# H: IG army W: $$$



## branvan40000 (Sep 4, 2012)

Hey guys,

I have a fairly large IG army consisting of:
5 battlefoam trays (3 infantry, 2 vehicle) 
codex 
12 vehicles 
137 infantry models 
It is about about 50-70% painted. Most of the paint is thin and clean.
I am selling it for $450(including shipping... it's big with the foam)

If you are seriously interested in this and want more details I can send you pictures with a detailed list explaining everything I have.

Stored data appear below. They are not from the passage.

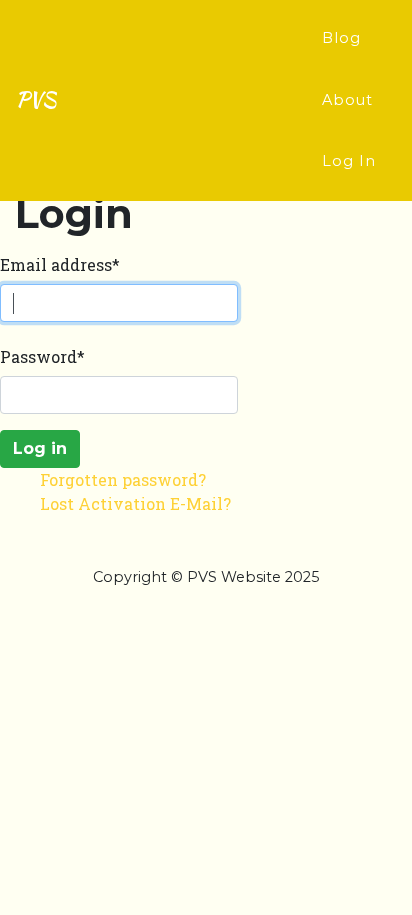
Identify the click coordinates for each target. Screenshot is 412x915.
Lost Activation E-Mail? (135, 503)
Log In (349, 161)
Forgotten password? (123, 479)
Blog (341, 38)
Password (42, 356)
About (347, 100)
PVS (36, 99)
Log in (40, 448)
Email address (60, 264)
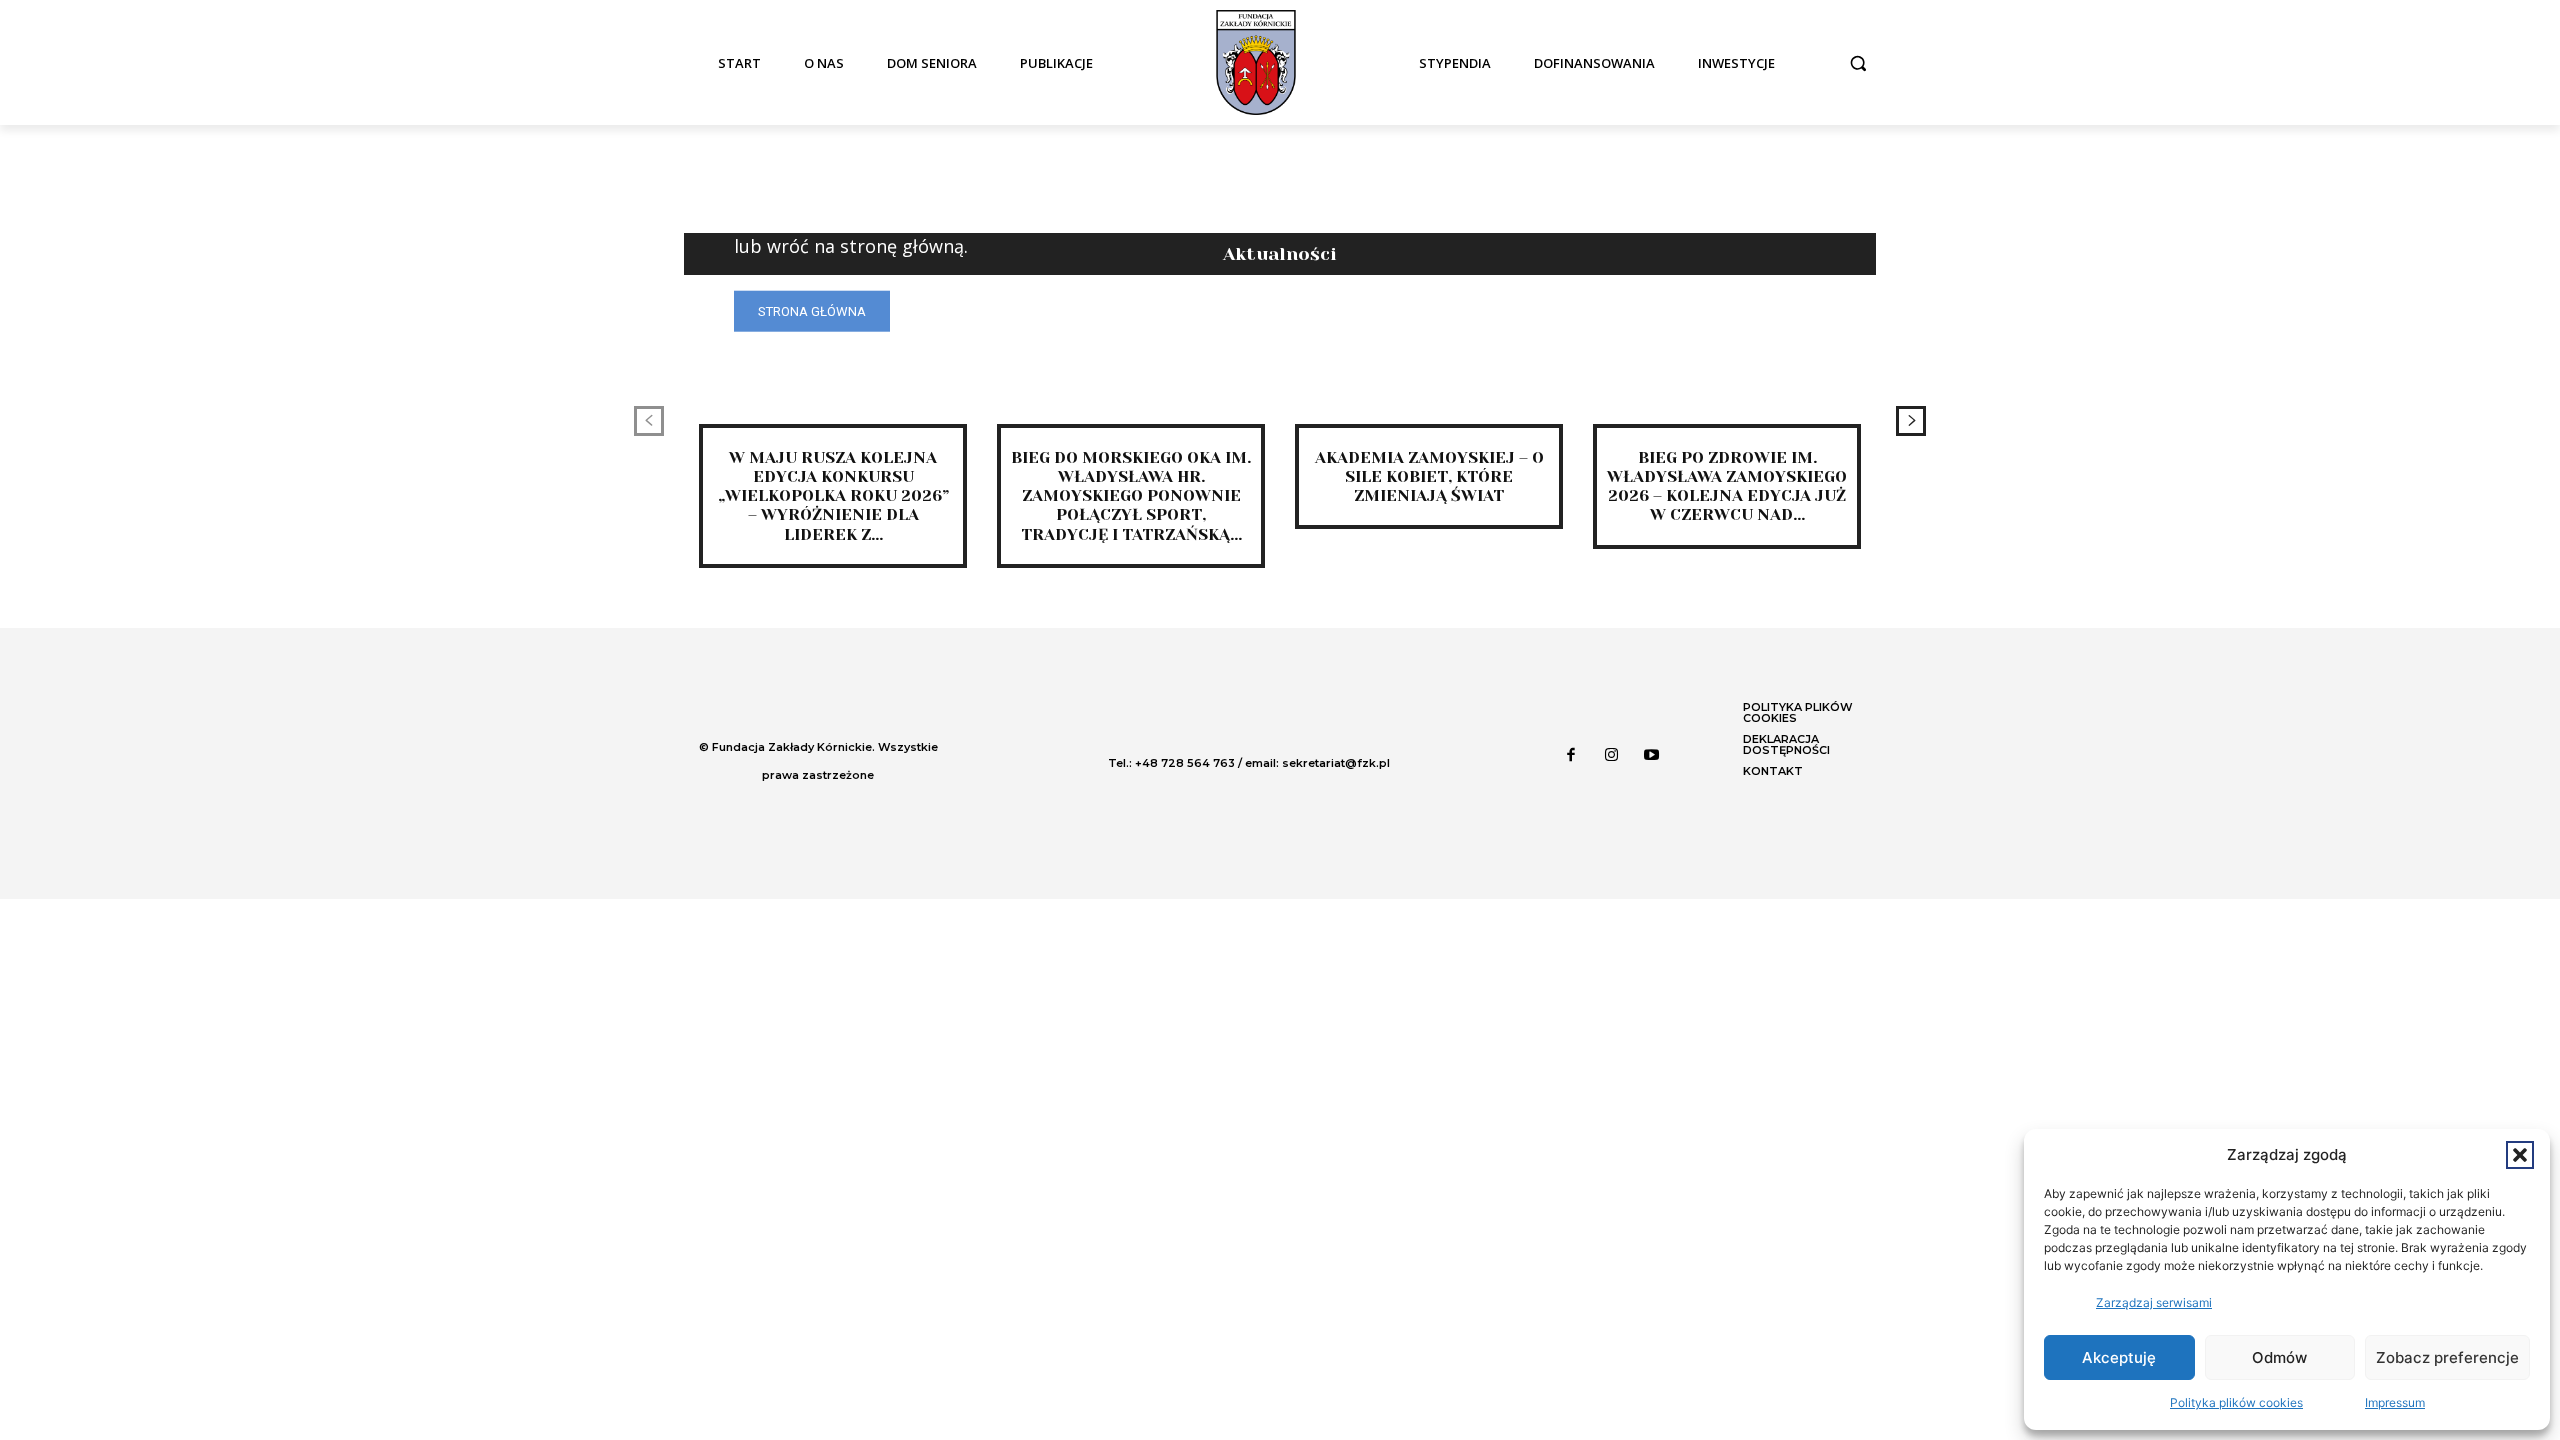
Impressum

In the lot there's 4 russ's a valkyrie and a bunch of melta and plasma models. Just to give you an idea.

Thanks for reading,
branvan40000


----------



## curtislee (Sep 22, 2011)

What guard are they?


----------



## branvan40000 (Sep 4, 2012)

mostly catachan. some mordian, valhallan, and 2 tallarn guys as well. pretty much no cadians. got the last chancers in there too.


----------



## curtislee (Sep 22, 2011)

Any photos?


----------



## branvan40000 (Sep 4, 2012)

I do have pics and like I said in my first post, I will send them to anyone who is serious about this and wants to know more. If anyone wants pics they should PM me. I'll ship to the UK but it will cost an arm and a leg for you.


----------



## maelstrom48 (Sep 5, 2012)

You have any Chimeras?


----------